Le 9 novembre dernier, le Gouvernement a lancé, sous l'impulsion de Cécile Duflot, Arnaud Montebourg et Fleur Pellerin, une mission qui sera chargée du pilotage des déploiements. Cette mission, confiée à Antoine Darodes, constituera un appui aux travaux que va mener le Gouvernement. Elle travaille actuellement à un chiffrage précis du coût du déploiement, élément qui a toujours fait défaut.
Par ailleurs, dans le cadre de ses travaux sur la filière numérique, le Gouvernement a annoncé la création d'un certain nombre d'observatoires, notamment sur les investissements. Plusieurs expérimentations sont en cours, qui viendront alimenter notre réflexion sur les sujets évoqués par cette proposition de loi : extinction du cuivre à Palaiseau, 4 G à Saint-Étienne.
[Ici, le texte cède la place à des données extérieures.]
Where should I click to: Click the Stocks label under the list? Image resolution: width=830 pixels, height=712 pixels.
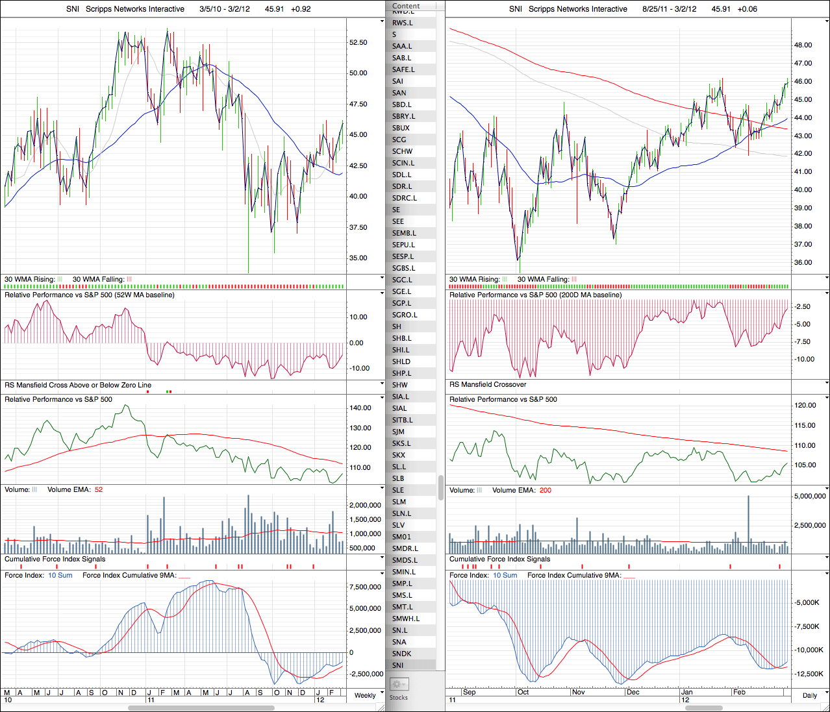pyautogui.click(x=399, y=698)
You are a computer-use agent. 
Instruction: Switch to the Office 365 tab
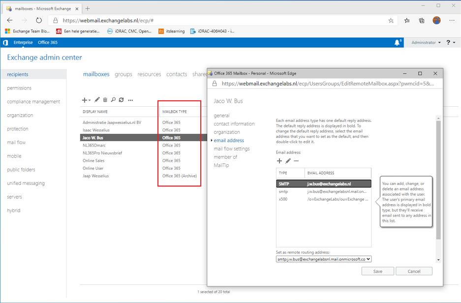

La structure de pilotage consultera également, dès le mois de décembre, l'ensemble des acteurs concernés sur les grands axes de la politique du Gouvernement en matière de très haut débit, afin de finaliser, en janvier, la feuille de route qui fixera la doctrine d'intervention du Gouvernement sur le déploiement du très haut débit, en concertation avec les collectivités locales et les opérateurs – notamment s'agissant du financement et de la nécessaire prise en compte de la péréquation.
Dans le même temps, sera finalisée la nouvelle doctrine d'investissement, afin de relancer des projets dès l'issue du séminaire gouvernemental. Fleur Pellerin détaillera l'ensemble de ces dispositions. À cette occasion, le Gouvernement adoptera la feuille de route et sa déclinaison opérationnelle pour le subventionnement des projets en cours. Cela assurera une certaine visibilité – j'observe en passant que le financement est l'un des points faibles de cette proposition de loi. Tous ces éléments seront précisés en février, lors du séminaire gouvernemental.
Cette proposition de loi comporte des éléments positifs sur lesquels nous pouvons être d'accord. Mais en tout état de cause, nous devons travailler, en nous inscrivant dans le calendrier mis en place par le Gouvernement, à la réalisation de l'ensemble des objectifs qui ont été fixés. L'État doit retrouver, aux côtés des collectivités, le rôle qu'il mérite pour piloter l'aménagement numérique du territoire. C'est un enjeu majeur et stratégique qui nous concerne tous.